(Beginning of RECORDS SUPPLIED)
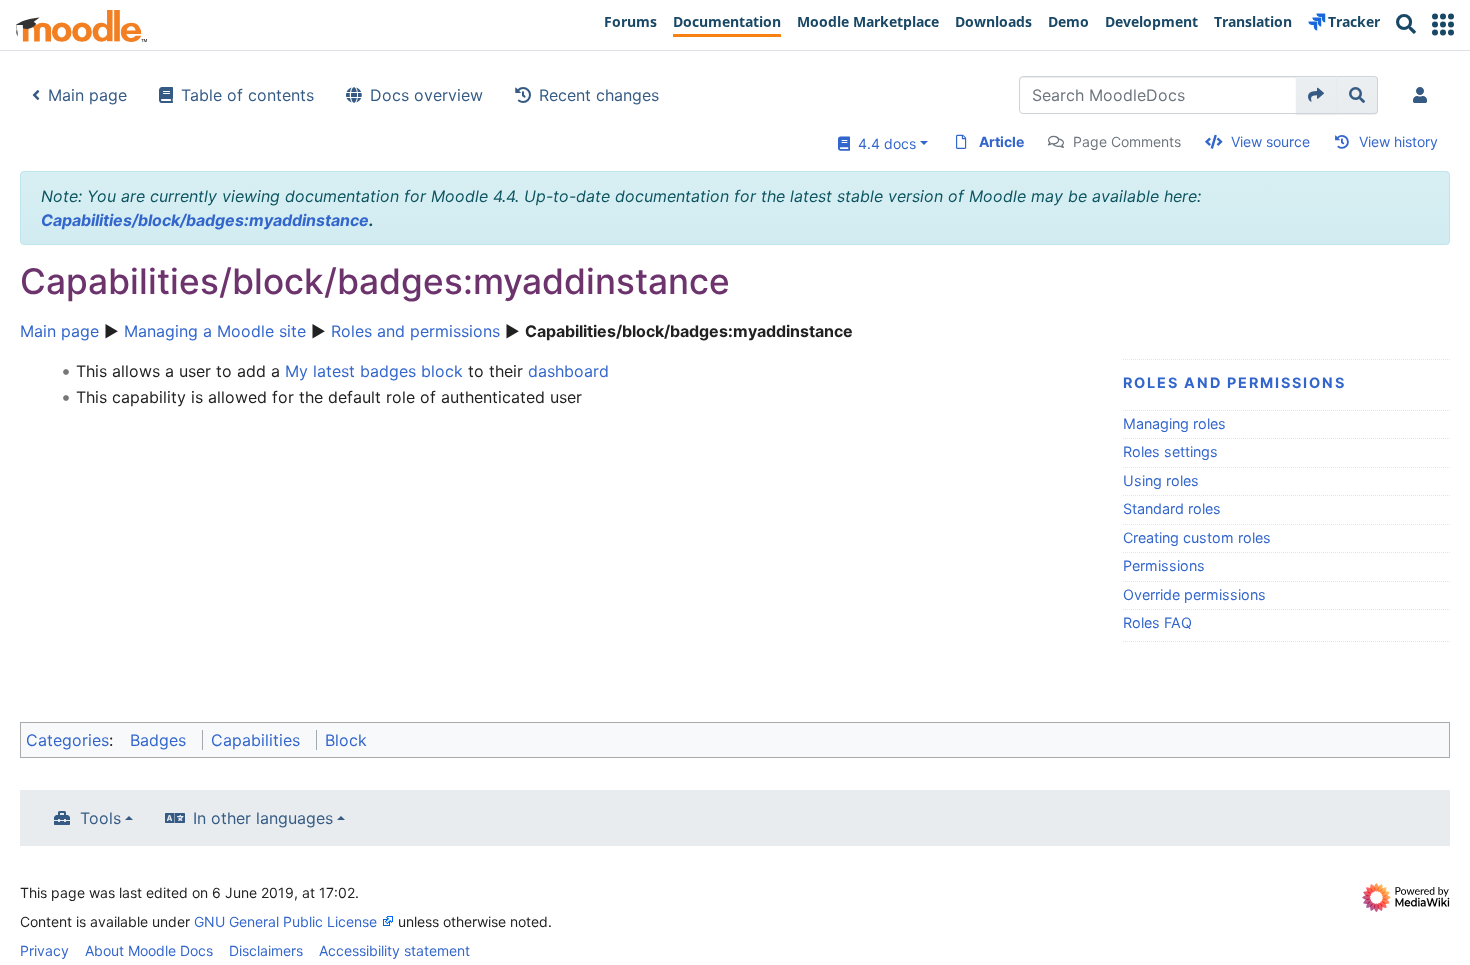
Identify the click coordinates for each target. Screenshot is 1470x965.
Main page (87, 95)
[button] (1443, 24)
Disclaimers (266, 950)
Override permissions (1194, 594)
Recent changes (599, 95)
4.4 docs (883, 143)
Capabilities (255, 740)
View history (1398, 141)
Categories (67, 740)
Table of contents (247, 95)
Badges (158, 740)
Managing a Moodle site (215, 331)
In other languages (263, 818)
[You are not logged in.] (1424, 95)
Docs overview (426, 95)
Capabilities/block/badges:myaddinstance (205, 220)
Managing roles (1174, 423)
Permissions (1164, 565)
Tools (100, 818)
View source (1270, 141)
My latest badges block (374, 371)
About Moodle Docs (149, 950)
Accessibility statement (394, 950)
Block (346, 740)
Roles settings (1170, 451)
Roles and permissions (415, 331)
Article (1001, 141)
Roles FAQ (1157, 622)
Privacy (44, 950)
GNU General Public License (285, 921)
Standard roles (1172, 508)
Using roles (1161, 480)
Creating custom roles (1197, 537)
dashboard (568, 371)
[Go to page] (1316, 95)
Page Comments (1127, 141)
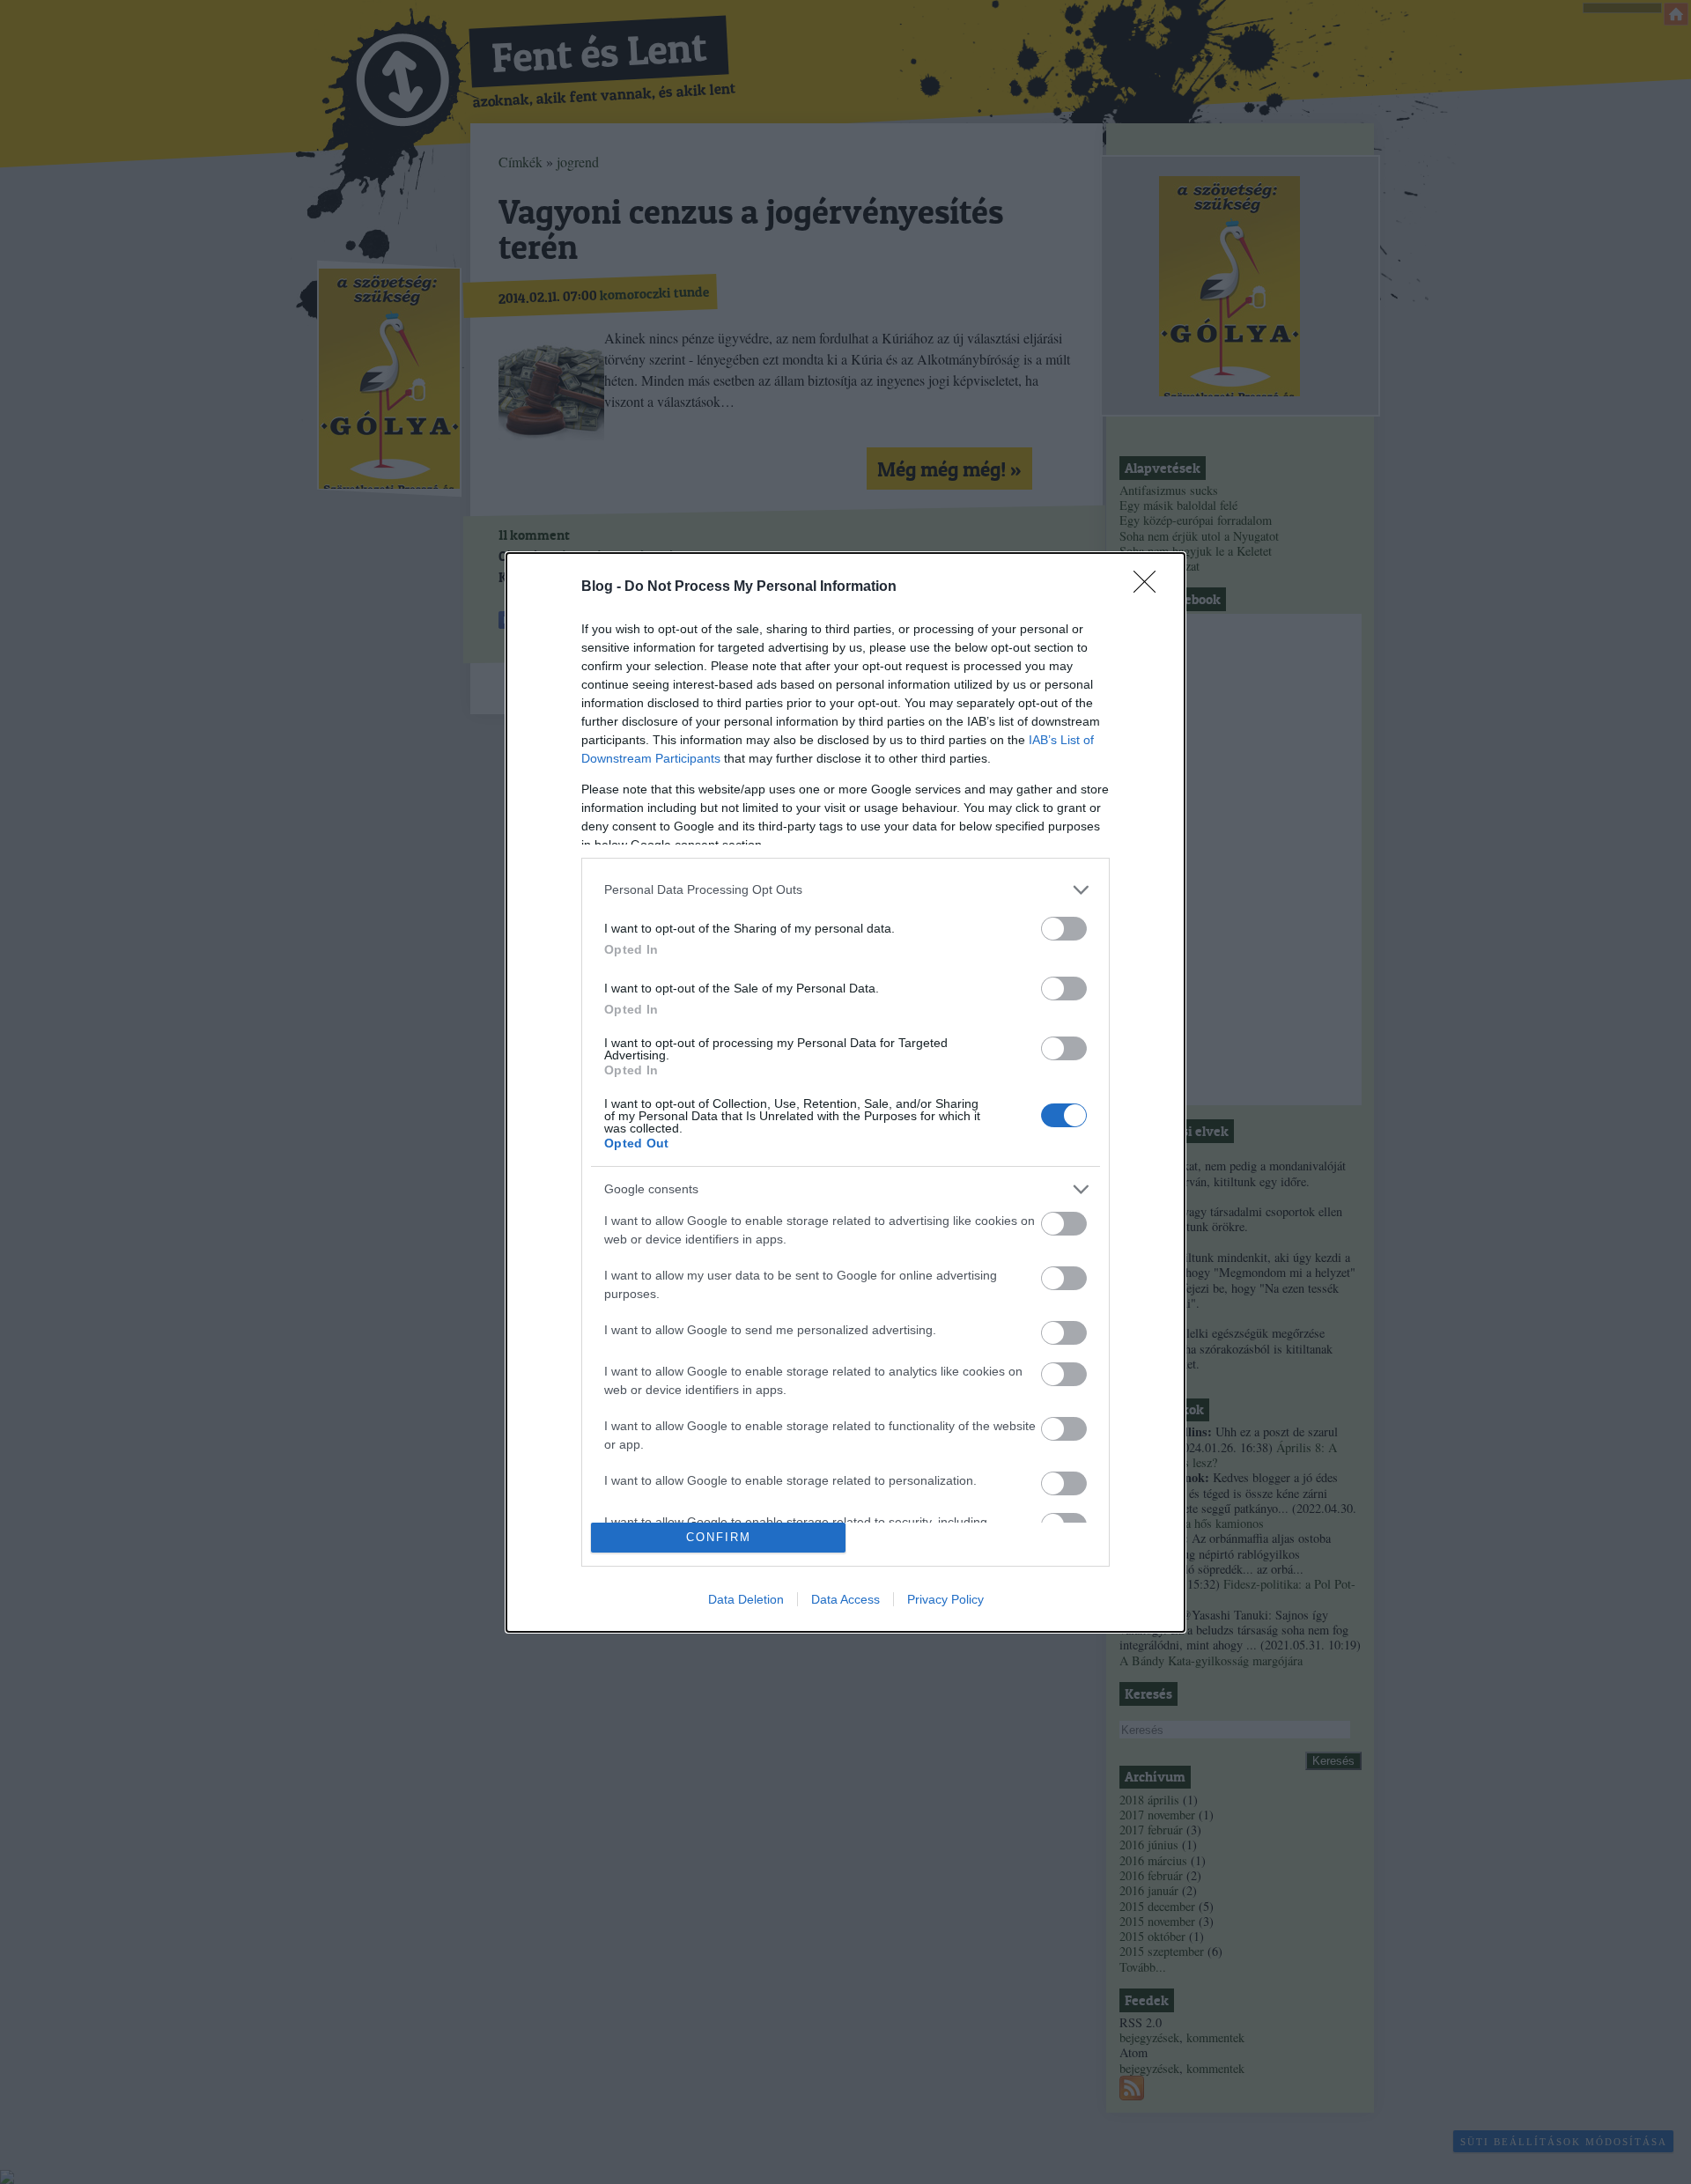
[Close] (1150, 587)
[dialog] (845, 1092)
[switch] (1064, 929)
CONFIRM (718, 1537)
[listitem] (845, 890)
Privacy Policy (945, 1599)
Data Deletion (746, 1599)
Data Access (845, 1599)
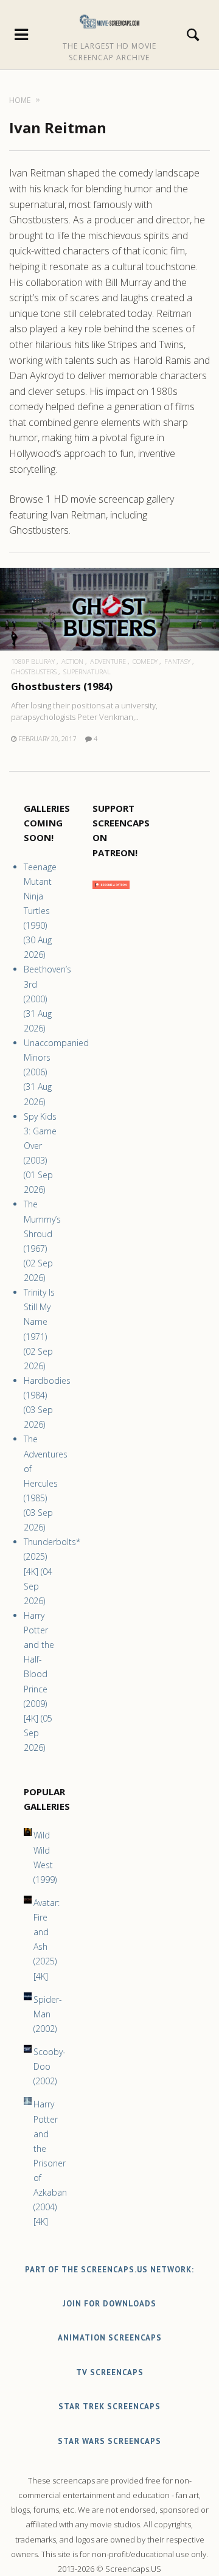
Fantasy (177, 661)
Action (72, 661)
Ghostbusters (34, 671)
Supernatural (87, 671)
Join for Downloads (109, 2304)
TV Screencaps (110, 2372)
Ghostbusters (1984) (62, 686)
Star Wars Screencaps (109, 2441)
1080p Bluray (33, 661)
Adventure (108, 661)
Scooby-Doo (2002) (49, 2066)
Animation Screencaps (110, 2338)
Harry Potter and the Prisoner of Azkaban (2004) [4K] (50, 2162)
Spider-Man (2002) (47, 2014)
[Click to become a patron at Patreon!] (111, 892)
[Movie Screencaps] (110, 21)
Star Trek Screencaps (109, 2406)
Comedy (145, 661)
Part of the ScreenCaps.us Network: (109, 2269)
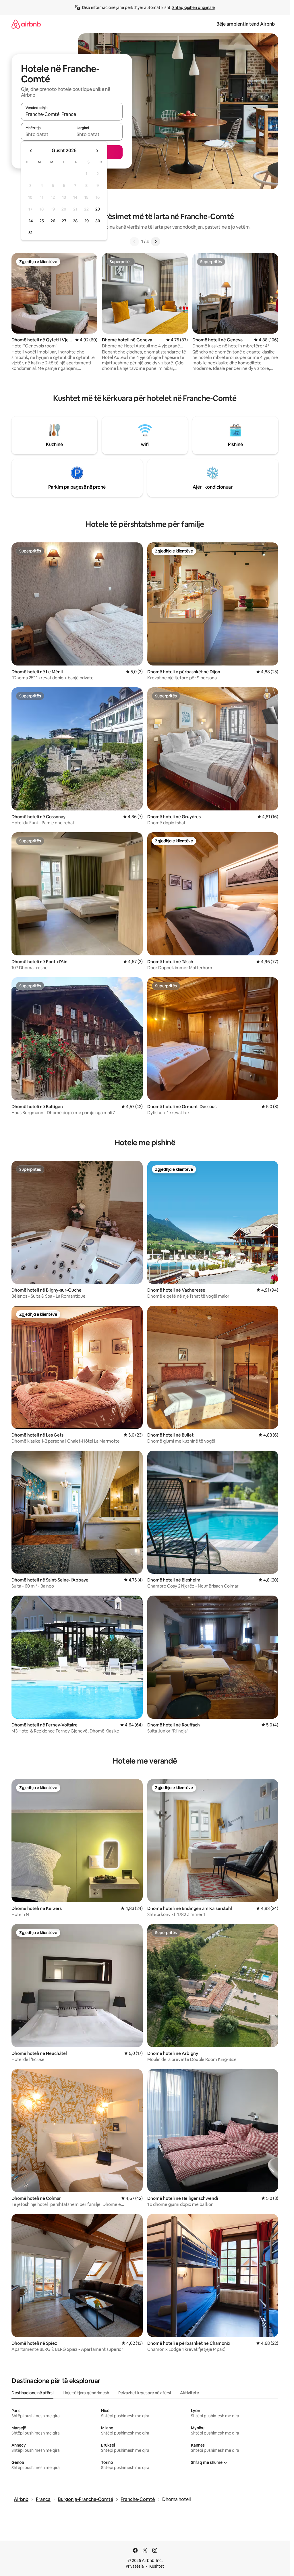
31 (30, 232)
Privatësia (135, 2566)
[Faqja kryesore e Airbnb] (26, 24)
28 (75, 220)
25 (41, 220)
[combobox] (72, 114)
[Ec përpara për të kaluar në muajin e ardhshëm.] (97, 150)
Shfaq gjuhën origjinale (193, 7)
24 (30, 220)
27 (64, 220)
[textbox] (46, 134)
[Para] (155, 241)
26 (53, 220)
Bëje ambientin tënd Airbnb (245, 24)
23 (97, 209)
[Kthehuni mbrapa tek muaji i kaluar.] (31, 150)
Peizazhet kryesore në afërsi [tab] (144, 2392)
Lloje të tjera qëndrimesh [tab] (86, 2392)
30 (97, 220)
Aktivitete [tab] (189, 2392)
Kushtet (156, 2566)
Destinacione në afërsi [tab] (32, 2392)
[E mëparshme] (134, 241)
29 (86, 220)
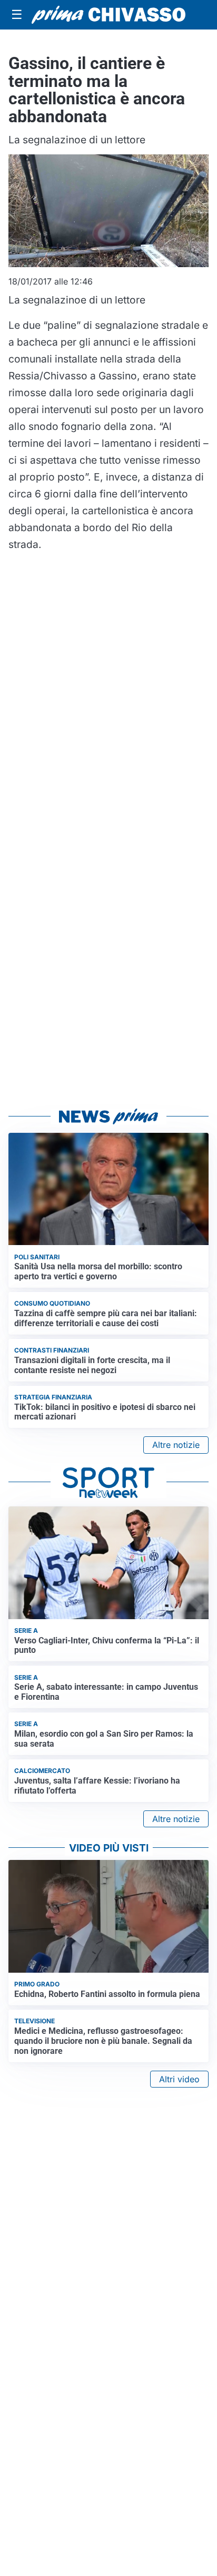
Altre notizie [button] (176, 1444)
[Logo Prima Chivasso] (108, 15)
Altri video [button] (179, 2079)
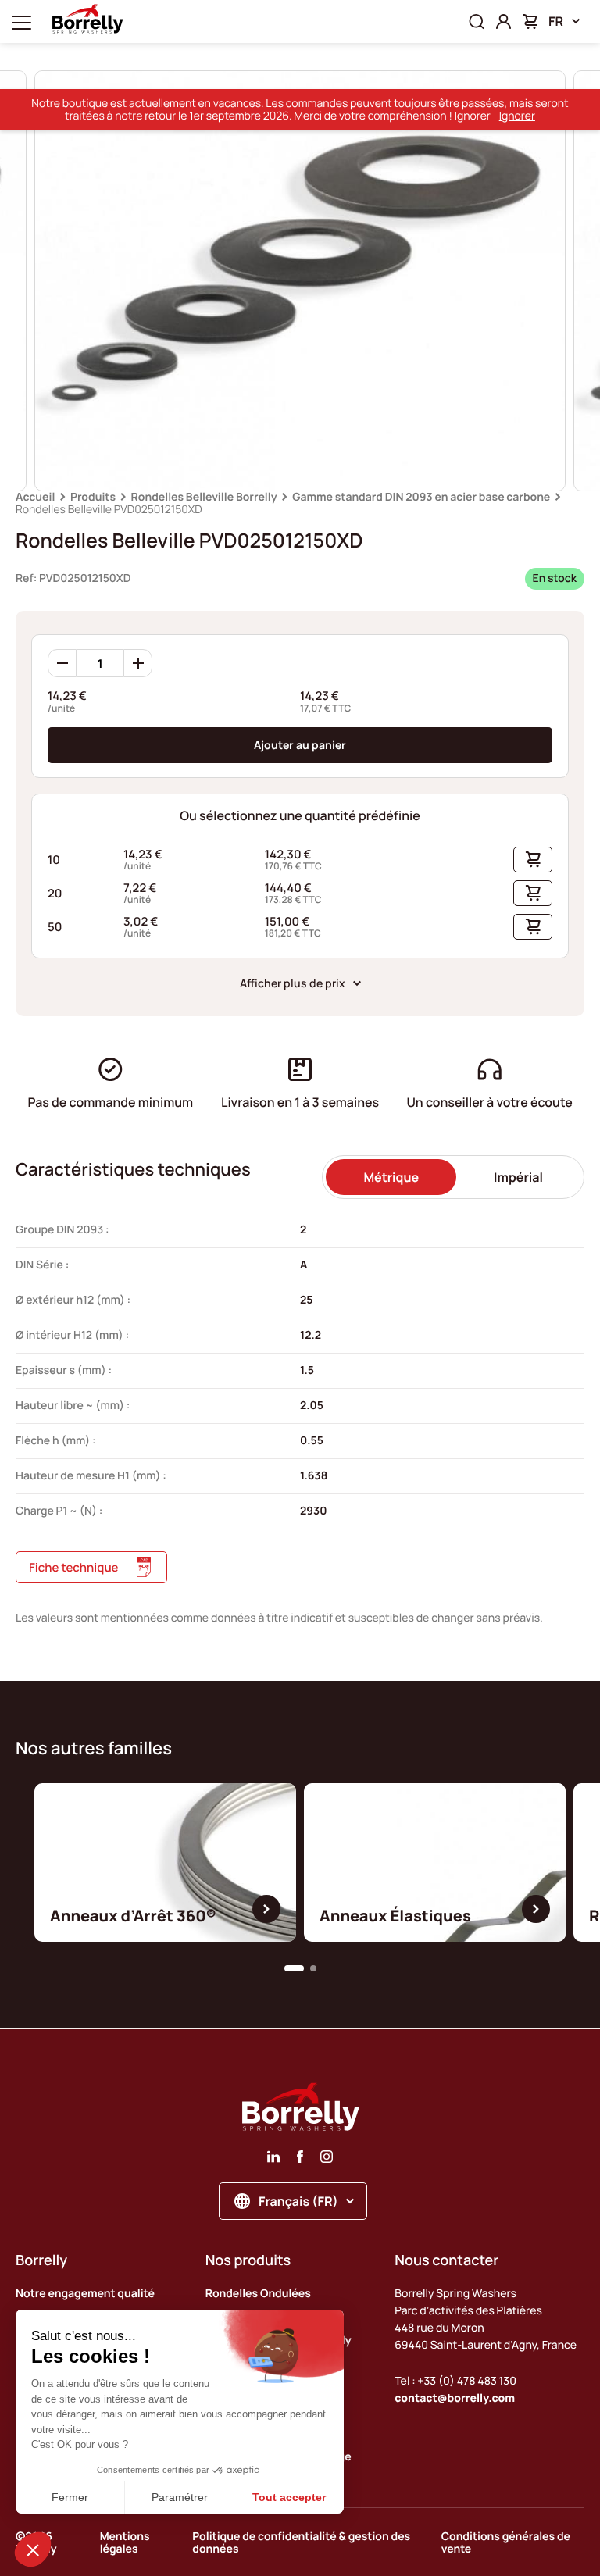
(End of RECORDS SUPPLIED)
ACTION ITEM:
Make an exact copy of the lines of the records from the line containing "Destinacione në afërsi [tab] (32, 2392)" through the final line, both ends included, but not of the pictures.

ANSWER SPACE:
Destinacione në afërsi [tab] (32, 2392)
[E mëparshme] (134, 241)
29 (86, 220)
Altre notizie [button] (176, 1444)
[Logo Prima Chivasso] (108, 15)
Altri video [button] (179, 2079)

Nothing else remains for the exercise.